Roy Glauber continue de jouer un rôle dans la recherche et il a participé en août, à Budapest, à la conférence Quark Matter 2005 où il a donné la conférence d'ouverture.


Roy Glauber après l'annonce de son Prix Nobel (Copyright Harvard University).

La spectroscopie de précision

Theodor Hänsch, de l'université Ludwig-Maximillian de Munich et aussi membre de la collaboration ATRAP au CERN, et John Hall, de l'université du Colorado (Etats-Unis), se partagent l'autre moitié du prix Nobel de cette année.

En développant la technique de mesure dite du peigne de fréquence optique, Theodor Hänsch et John Hall ont récemment rendu possible la mesure de la fréquence de la lumière avec une précision de 15 décimales.

Le « peigne » exploite les interférences entre des lasers de fréquences différentes qui produisent de fines impulsions femtoseconde de lumière à des intervalles réguliers et extrêmement précis. Cette technique permet de déterminer avec exactitude n'importe quelle fréquence. Theodor Hänsch et John Hall ont affiné cette technique pour produire un instrument simple, disponible dans le commerce.

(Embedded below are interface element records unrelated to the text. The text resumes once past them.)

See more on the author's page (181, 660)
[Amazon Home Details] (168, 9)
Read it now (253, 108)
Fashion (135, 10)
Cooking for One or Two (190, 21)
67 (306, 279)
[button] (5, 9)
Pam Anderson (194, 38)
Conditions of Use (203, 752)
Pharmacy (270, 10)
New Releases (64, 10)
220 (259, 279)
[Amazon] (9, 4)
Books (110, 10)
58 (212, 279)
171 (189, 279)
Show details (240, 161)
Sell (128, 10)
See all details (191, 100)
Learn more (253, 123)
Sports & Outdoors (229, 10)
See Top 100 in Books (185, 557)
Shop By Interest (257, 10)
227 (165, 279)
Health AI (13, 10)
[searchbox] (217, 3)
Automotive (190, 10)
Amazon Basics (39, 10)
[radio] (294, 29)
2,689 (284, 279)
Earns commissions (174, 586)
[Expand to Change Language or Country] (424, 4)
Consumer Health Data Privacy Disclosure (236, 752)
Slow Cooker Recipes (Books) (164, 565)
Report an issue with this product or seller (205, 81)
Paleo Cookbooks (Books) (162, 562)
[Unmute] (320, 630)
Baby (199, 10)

Leurs travaux ont fait avancer l'art de la mesure de précision et ils auront des utilisations variées dont certaines sont encore insoupçonnées. Ils ont des applications potentielles pour offrir une meilleure précision aux systèmes de navigation par satellite, déterminer les constantes universelles avec plus d'exactitude, et peut-être même un jour rendre plus précises les trajectoires des engins spatiaux.

Au CERN, les techniques élaborées par Theodor Hänsch et John Hall sont utilisées pour mesurer la relation matière-antimatière. Theodor Hänsch appartient actuellement à la collaboration ATRAP qui étudie au CERN les propriétés de l'antihydrogène.

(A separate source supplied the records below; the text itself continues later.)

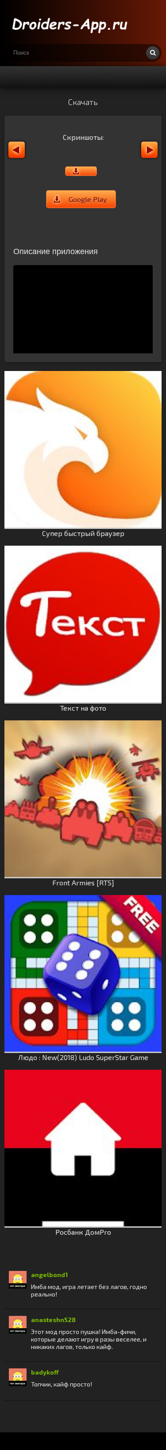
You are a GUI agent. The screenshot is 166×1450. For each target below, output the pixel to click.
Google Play (88, 199)
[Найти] (152, 53)
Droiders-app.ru (70, 22)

La technologie du peigne de fréquence, récompensée par le prix Nobel, est également utilisée dans l'expérience ASACUSA qui étudie les atomes d'hélium antiprotonique. Ces derniers sont des systèmes à trois corps comprenant un antiproton et un électron en orbite autour d'un noyau d'hélium. Les expérimentateurs utilisent le peigne pour mesurer les fréquences de transition optiques de cet atome avec une précision sans précédent. Ils peuvent dès lors déterminer la masse et la charge de l'antiproton à quelques milliardièmes près, puis comparer ces résultats avec les valeurs connues pour le proton. Toute différence entre les masses, aussi petite serait-elle, indiquerait une violation de la symétrie matière-antimatière dans la nature.

Roy Gläuber, John Hall et Theodor Hänsch se partageront une somme légè rement supérieure à 1 million d'euros et recevront chacun une médaille et un diplôme personnels à la cérémonie officielle du Nobel qui se tiendra à Stockholm en décembre.


Theodor Hänsch trinque avec des jeunes scientifiques de son université (LMU/MPQ).